A few weeks back, I did a poll on my IG story to see just how many people out there, like me, suffered from flight anxiety. I was surprised to see that 57% of people said it didn’t affect them, but despite being the minority, knew I still had to write this blog post for myself and for the other 43% of people who have a slight fear of flying. Also, to show others that you can be a seasoned traveler and still get travel related anxieties, but that shouldn’t stop you!

Yes, it’s safer to fly in a plane than it is to drive in a car, yes, there’s only an XX% chance that your flight will have an accident or crash….but those facts don’t matter when you’re in your own head.
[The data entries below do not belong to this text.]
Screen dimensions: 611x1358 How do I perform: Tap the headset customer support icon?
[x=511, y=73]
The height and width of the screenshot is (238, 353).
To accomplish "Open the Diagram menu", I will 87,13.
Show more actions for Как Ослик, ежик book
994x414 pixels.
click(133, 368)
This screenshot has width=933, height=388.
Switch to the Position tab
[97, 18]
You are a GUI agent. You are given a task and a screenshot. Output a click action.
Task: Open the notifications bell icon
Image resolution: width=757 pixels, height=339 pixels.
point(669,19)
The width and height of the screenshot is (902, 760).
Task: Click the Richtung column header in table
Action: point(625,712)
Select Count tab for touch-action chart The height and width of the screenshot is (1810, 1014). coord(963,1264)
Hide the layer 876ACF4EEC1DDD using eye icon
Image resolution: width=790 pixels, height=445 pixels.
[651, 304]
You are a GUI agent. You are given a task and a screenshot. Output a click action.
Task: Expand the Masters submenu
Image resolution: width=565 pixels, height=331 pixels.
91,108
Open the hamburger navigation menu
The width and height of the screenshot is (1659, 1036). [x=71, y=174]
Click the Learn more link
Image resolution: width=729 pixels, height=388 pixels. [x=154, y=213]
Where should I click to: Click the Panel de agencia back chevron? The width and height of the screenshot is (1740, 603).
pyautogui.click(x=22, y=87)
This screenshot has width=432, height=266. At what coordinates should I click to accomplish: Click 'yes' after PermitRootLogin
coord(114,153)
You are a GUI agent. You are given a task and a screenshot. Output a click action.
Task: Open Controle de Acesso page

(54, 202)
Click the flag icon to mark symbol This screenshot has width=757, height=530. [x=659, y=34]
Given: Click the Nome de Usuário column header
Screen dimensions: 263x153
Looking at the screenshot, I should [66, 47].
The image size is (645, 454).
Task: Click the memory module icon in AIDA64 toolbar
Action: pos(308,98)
I have a few techniques that have worked for me, that I believe can work for you out there as well.

1.Deep Breathing Techniques. Believe it or not, breathing, and breathing right is a great way to shift your focus away from the uncomfortable thoughts that control you during an anxiety attack. Taking long, deep breaths, opposed to quick shallow breaths, allow adequate oxygen flow to your brain to power your rational mind for everyday activities. When you start to feel overwhelmed or overcome with panic. Taking a moment to rationalize via the deep breathing slowly brings you back into control and calms you down.

 To read more on Breathing Techniques, pick up best seller, Emotional Intelligence by Travis Bradberry. 

2. Sleep. Fall asleep immediately when you get to your seat. If possible, the moments before your trip try to tire yourself out so that you are ready to slumber as soon as you plop down in your seat. Purchase an eye mask. Get your tunes ready and just sleep.

 If you are on a long haul flight wake up and move around the cabin every 4-5 hrs to help with circulation to prevent DTV.

3. Distract yourself. Chew some gum. Grab a good read. Create a playlist with some of your favorite songs (Or just play Drake). Be so engaged in whatever you’re doing that you’re disengaged with your negative thoughts and what’s happening around you, just for the moment.

4. Last Resort, sleeping pills. These are self-explanatory and are helpful if you can’t naturally achieve Number 2.

I do not recommend drinking a lot of alcohol as flying dehydrates you, and so does alcohol. It’s not the best combination, and if you’re like me, you swell up in flights.

A lot of these activities will help, depending on what part of flying makes you uncomfortable. Personally, landing and take off are where I get the most anxiety, so sleeping and calming myself during these times allow me a chance to relax the rest of the flight. I want to end this post with reiterating how safe flying actually is, especially when comparing to others modes of transportation.